From supply chain perspective, the paper will focus on the supply of rare earths as an input material to wind turbine manufacturing. The reasons for which this is to be considered the most questionable aspect of the supply chain will be explained as well as solutions proposed for how effective supply chain management can help improve the situation.
Table of Contents
1. Introduction
1.1. Background motivation and aim of the paper
1.2. Scope of the assessment
1.3. Structure of the paper
2. Sustainability in Supply Chain Management – Literature review
2.1. Definitions of sustainability
2.2. Motives for sustainable conduct in business
2.3. Sustainability from supply chain perspective
3. The wind energy industry – Case study
3.1. Overview of global wind energy industry
3.2. Functionality of a wind turbine
4. Sustainability in the wind energy industry – Analysis
4.1. Benefits of wind energy
4.1.1. CO2-emissions reduction
4.1.2. Stable energy prices and bigger autonomy in the long-run
4.1.3. Decentralisation of energy production
4.1.4. Advantages of new PMG technology over DFIG
4.2. Negative aspects about wind energy
4.2.1. Rare earths mining
4.2.1.1. Definition of rare earths and their economic use
4.2.1.2. Supply of rare earths
4.2.1.3. Ecologic and social harm caused by mining in China
4.2.2. Increased need for backup capacity
4.2.3. Increased bird mortality due to wind parks
4.3. Assessment of sustainability performance
4.3.1. Economic sustainability
4.3.2. Social sustainability
4.3.3. Ecologic sustainability
5. Possible solutions to the REE dilemma
5.1. Reduced use of rare earths
5.2. Closed-loop supply chains for permanent magnets
5.3. Biomining of REE
6. Summary and Conclusion
Objectives and Research Focus
The core objective of this thesis is to assess the sustainability performance of the global wind energy industry by examining its supply chain, specifically focusing on the critical role of rare earth elements (REE) used in modern wind turbine manufacturing.

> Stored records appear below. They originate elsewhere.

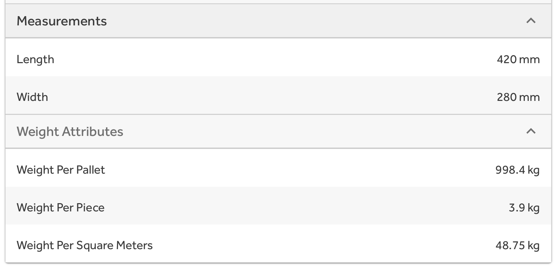555x267 pixels.
Task: Select the Width label
Action: (32, 97)
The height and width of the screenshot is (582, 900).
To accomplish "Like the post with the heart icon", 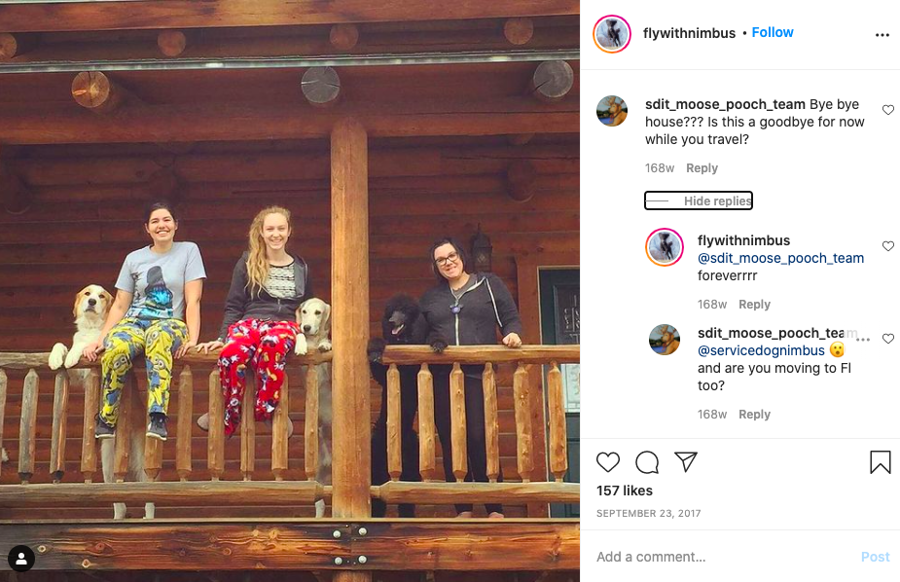I will tap(608, 462).
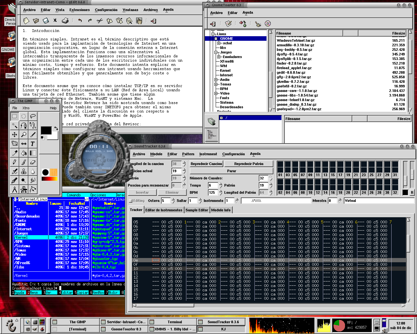Toggle channel 32 button in SoundTracker

[x=395, y=187]
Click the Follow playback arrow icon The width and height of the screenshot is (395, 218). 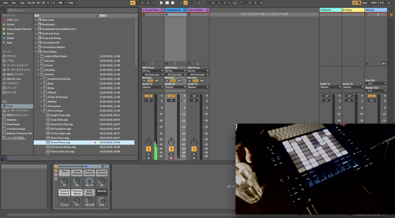click(133, 3)

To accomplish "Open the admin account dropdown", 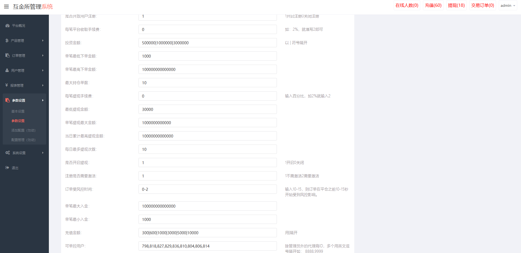I will pyautogui.click(x=508, y=5).

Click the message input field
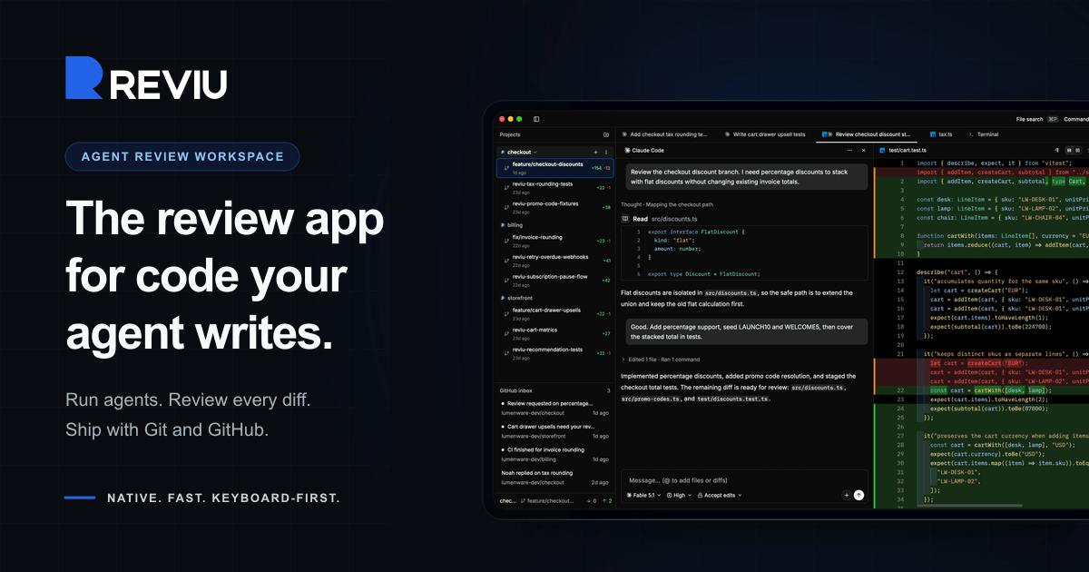[744, 480]
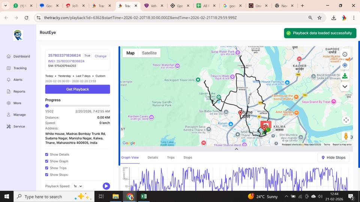Viewport: 360px width, 202px height.
Task: Expand the chevron-down map control
Action: pos(345,87)
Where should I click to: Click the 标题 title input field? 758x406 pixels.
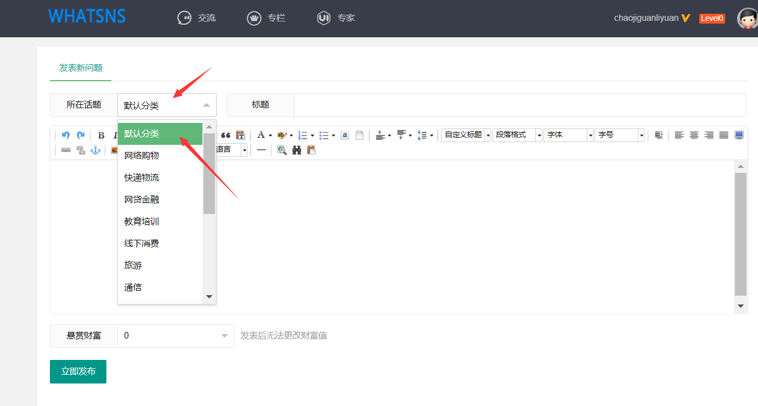[x=519, y=105]
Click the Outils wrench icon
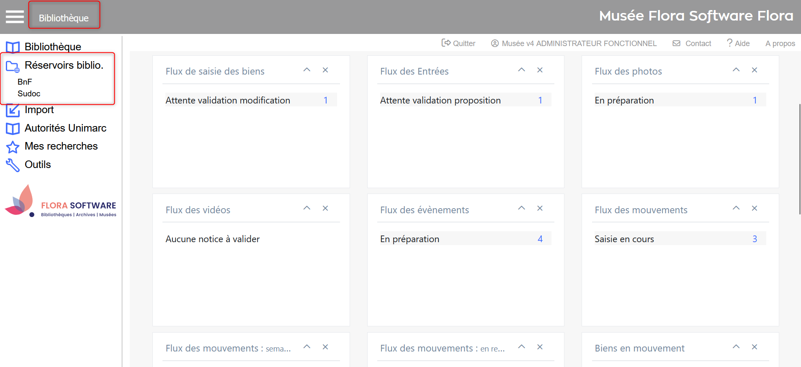Screen dimensions: 801x367 click(13, 165)
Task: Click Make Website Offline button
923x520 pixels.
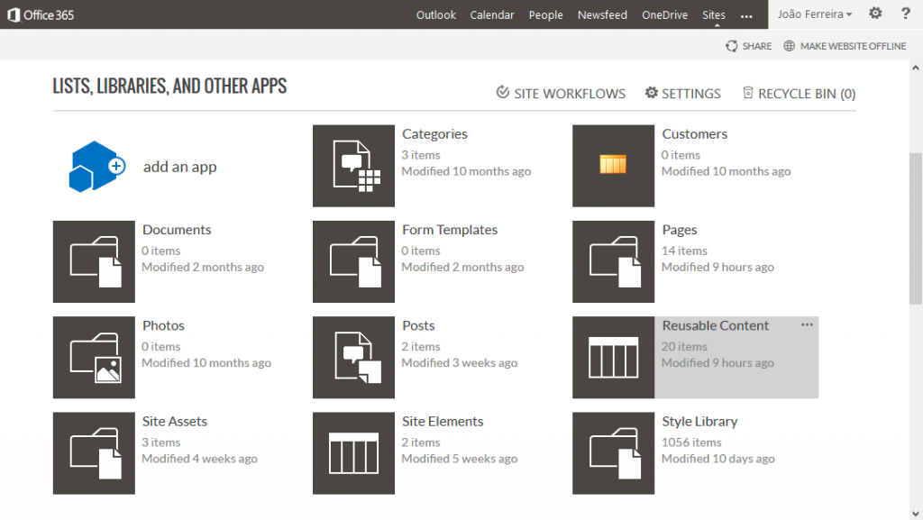Action: point(845,46)
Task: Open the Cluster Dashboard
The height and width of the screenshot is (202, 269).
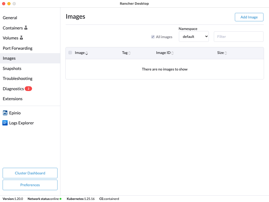Action: click(x=30, y=173)
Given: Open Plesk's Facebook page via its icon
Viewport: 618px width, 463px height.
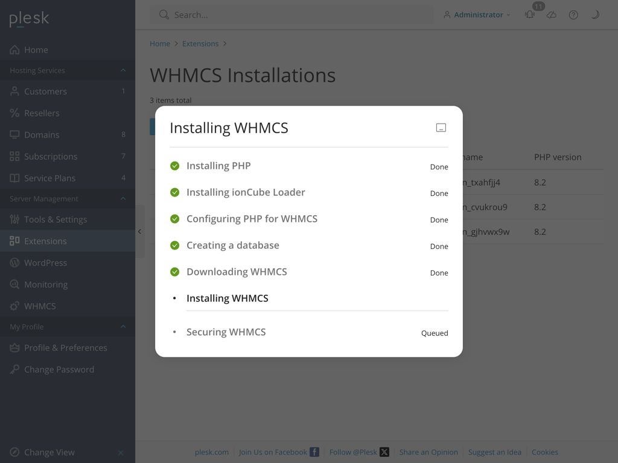Looking at the screenshot, I should (x=314, y=452).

- Sustainability assessment of the global wind energy industry.
- Evaluation of the environmental impact of REE mining in China.
- Comparison of turbine technologies (DFIG vs. PMG).
- Development of sustainable supply chain management solutions for wind energy.
Excerpt from the book
4.2.1.3. Ecologic and social harm caused by mining in China
Even though the use of REE in many green technologies can benefit the environment (comp. chapter 4.2.1.1.) there is another side to their increased use, which is not nearly as beneficial in terms of ecology and societal welfare. In fact, it can be said that the mining of REE, as it is currently conducted in China, is disastrous for the surrounding area. Not only requires the mining of REE vast amounts of delicate chemicals, but there are also other environmental impacts in terms of water pollution, dust and even nuclear waste (Hurst, The Rare Earth Dilemma: China’s Rare Earth Environmental and Safety Nightmare, 2010).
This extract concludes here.